Farrell had long eschewed the tyranny of the desk in the middle of the room and preferred a foosball table with room to play cleared all around it. Up by the door and then again behind the foosball table were two seating areas, both of them anchored by a sofa in front of a coffee table, with armchairs facing the couch at the corners. One area was leather and chrome; the other fabric and wood.
His “working” desk was in fact a blond library table against the Bryant Street windows, with a computer, printer, phone, and fax machine covering its entire surface. Another table against the long wall featured a fifty-two-inch television set, with folding chairs arranged in front of it. These could, of course, also be moved to augment the seating around either of the couches. The finishing touch, on the shelf underneath his Nerf ball basket and law books, was a bar of sorts with a Jura espresso machine, cups and glasses, utensils, a wicker basket filled with sweeteners, and half a wall of spirits of varying quality.
Now, at ten forty-five on the Saturday morning after Felicia Nuñez had died, Farrell sat on one end of the leather sofa. Across from him, Amanda Jenkins and Abe Glitsky filled the corner chairs. “So I’m at a loss,” Farrell was saying. “On the one hand, I agree with both of you. I think it’s likely that Ro killed the Nuñez woman. On the other, we’re stuck with probable cause.
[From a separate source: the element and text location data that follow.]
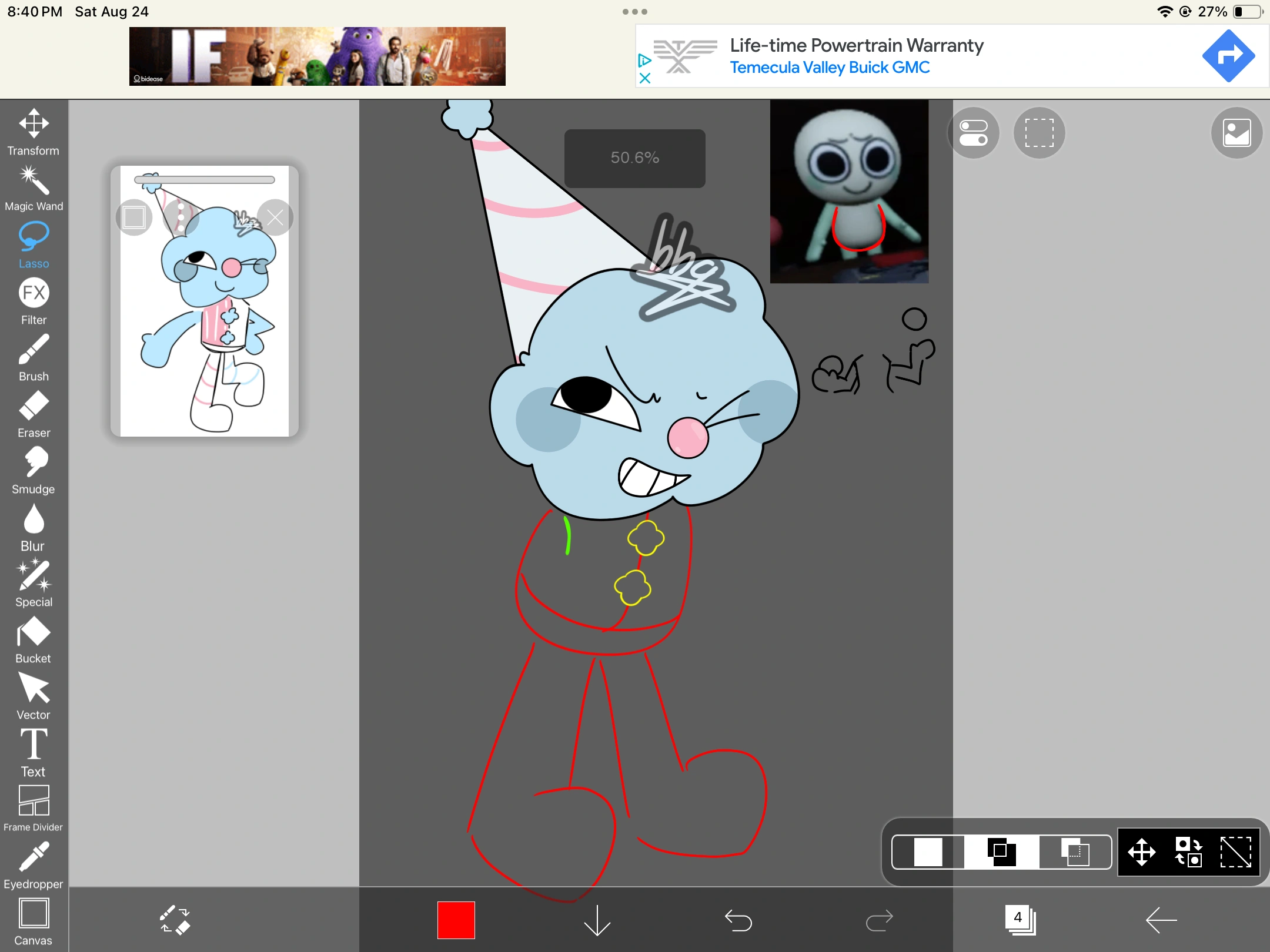The height and width of the screenshot is (952, 1270).
Task: Open the Temecula Valley Buick GMC ad link
Action: coord(829,68)
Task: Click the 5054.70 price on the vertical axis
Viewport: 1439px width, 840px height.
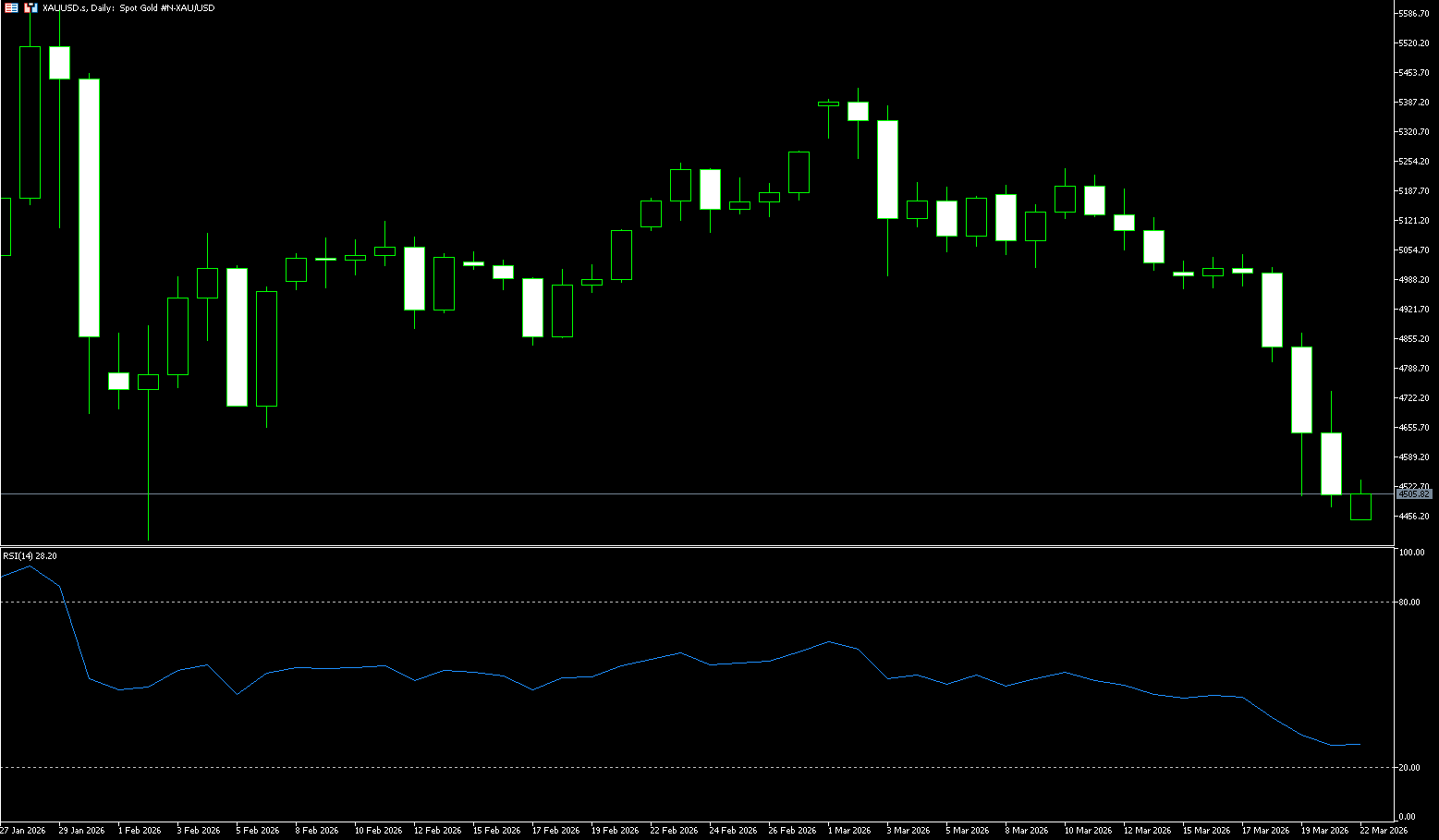Action: click(1414, 250)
I don’t really see a way out of that, and don’t believe either of you want to go that route, either.”
“I’d consider it,” Glitsky said.
Farrell shrugged that off and continued, “But the main thing is that I can’t have either of you thinking you don’t have my support, because you do. I’ll be happy to entertain any concrete suggestions from either of you, which is why I called you both down here, but I can’t just pull the guy in off the street for no reason.”
Jenkins, sitting back with her legs crossed, said, “Yeah, you can. He gets pulled over and appears to be drunk. He’s acting suspicious in a high narcotics neighborhood, he spits on the sidewalk, we haul him in. Any cop worth his or her salt can find ten reasons to arrest anybody they need to before breakfast. Isn’t that right, Abe?”
“Generally.”
“Generally is good.” She nodded at Glitsky and came back to Farrell. “But specifically, Wes, Matt says he’ll go out and bring Ro in on anything we decide on anytime you want. Anything. Anytime. We’ve talked about it.”